- _Task brief_
Transcribe everything in the records exactly. Skip the images.

=== Begin Enclosure ===

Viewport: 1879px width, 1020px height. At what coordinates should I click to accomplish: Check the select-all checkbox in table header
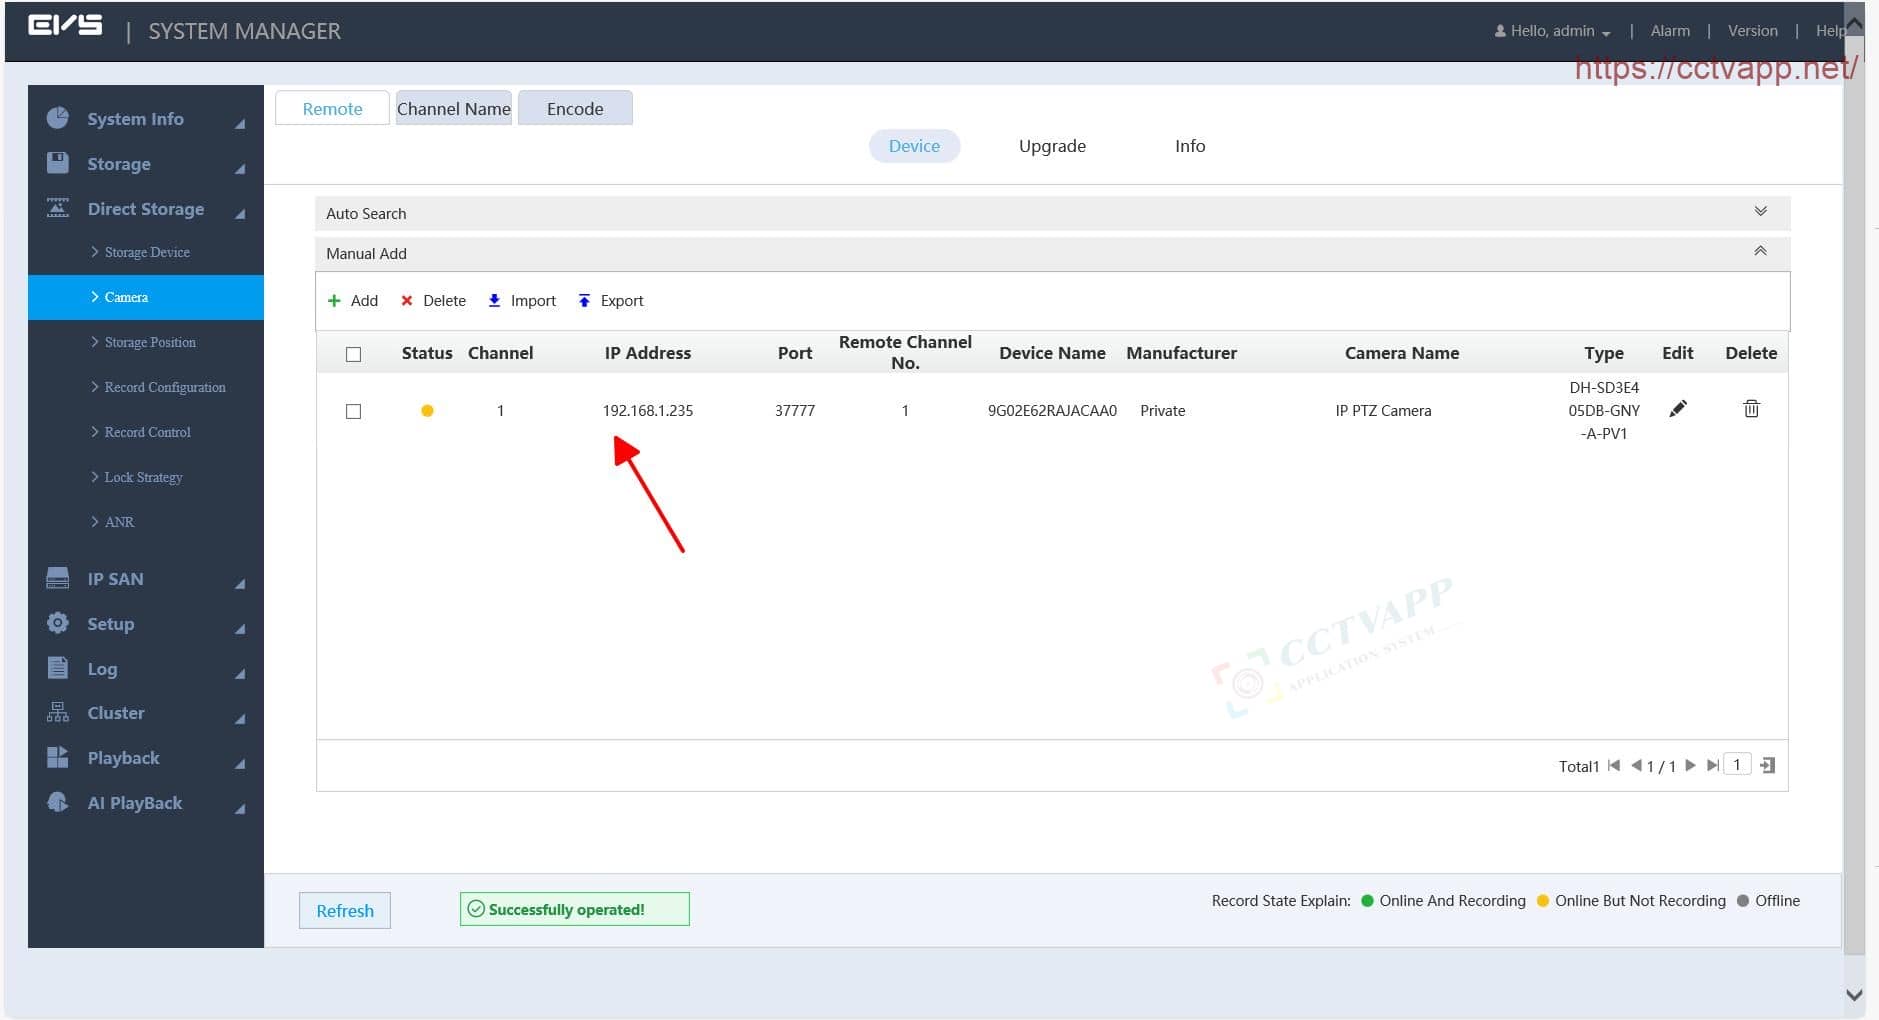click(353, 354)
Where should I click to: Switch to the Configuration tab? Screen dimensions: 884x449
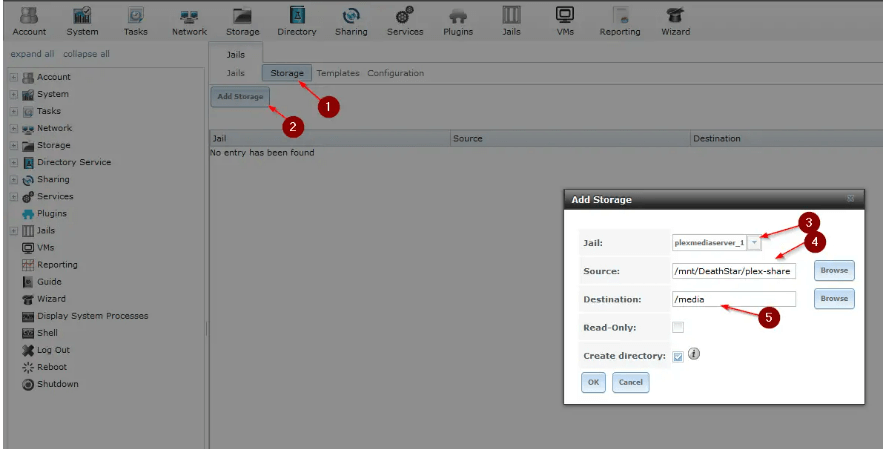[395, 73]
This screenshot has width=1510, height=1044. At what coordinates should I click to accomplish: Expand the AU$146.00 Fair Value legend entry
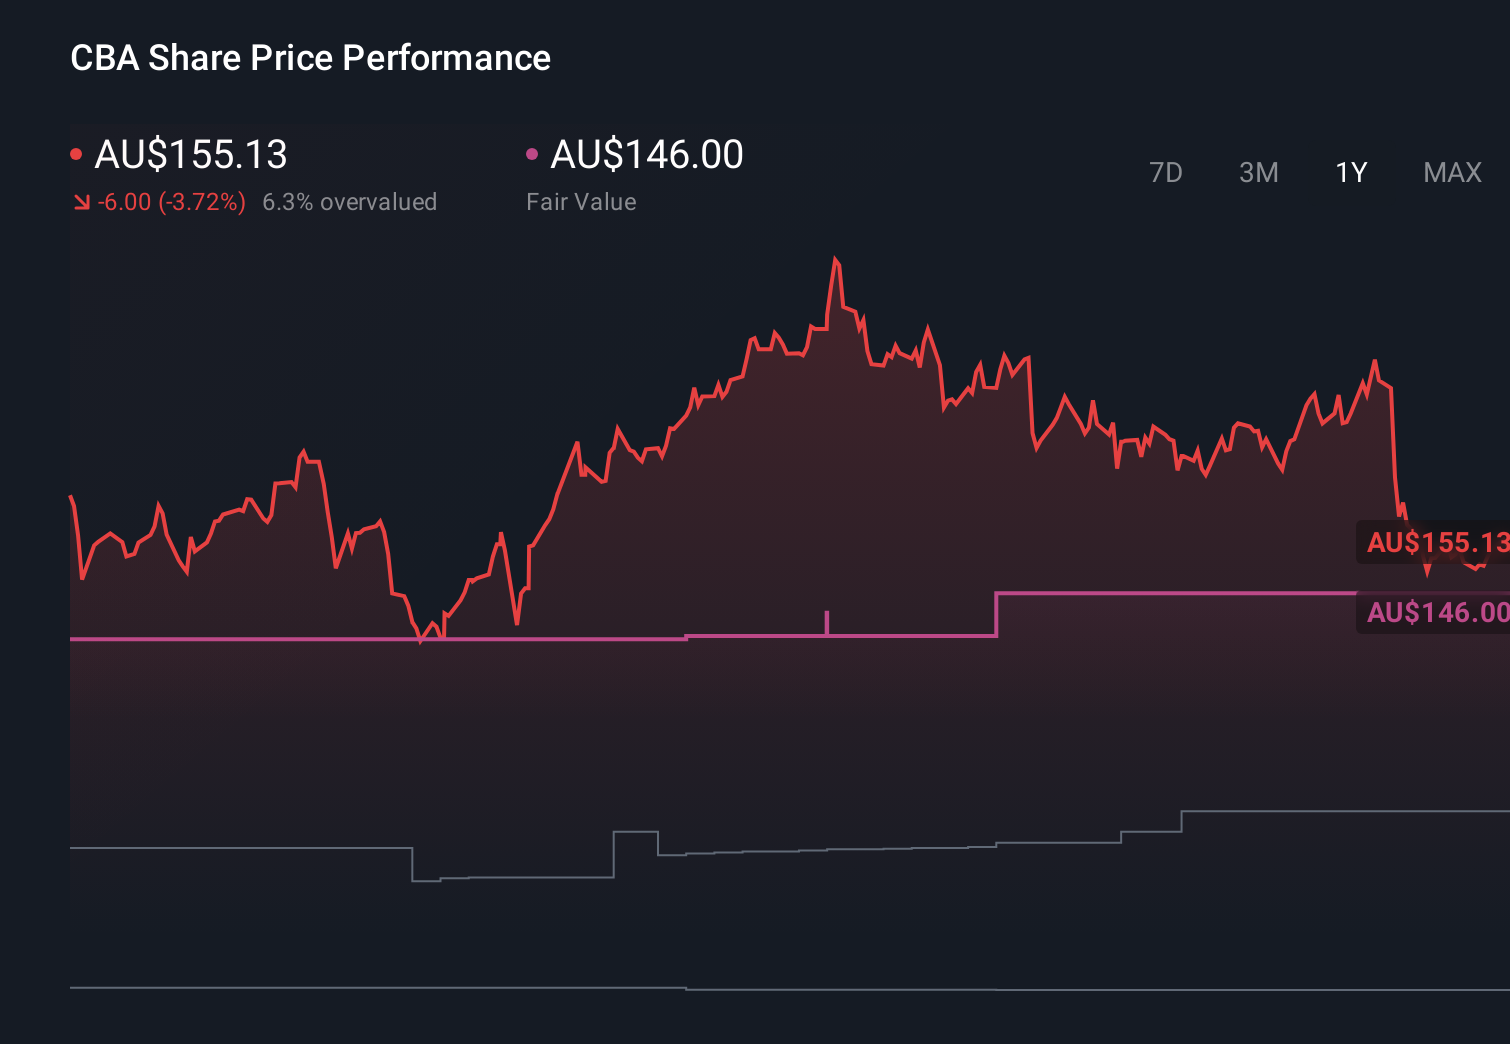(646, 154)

=== End Enclosure ===

- _Answer area_
Viewport: 1879px width, 1020px height. At what coordinates should I click to accomplish: Check the select-all checkbox in table header
click(353, 354)
Where should I click to: Switch to the Configuration tab? Screen dimensions: 884x449
[395, 73]
This screenshot has width=1510, height=1044. At what coordinates should I click to accomplish: Expand the AU$146.00 Fair Value legend entry
(646, 154)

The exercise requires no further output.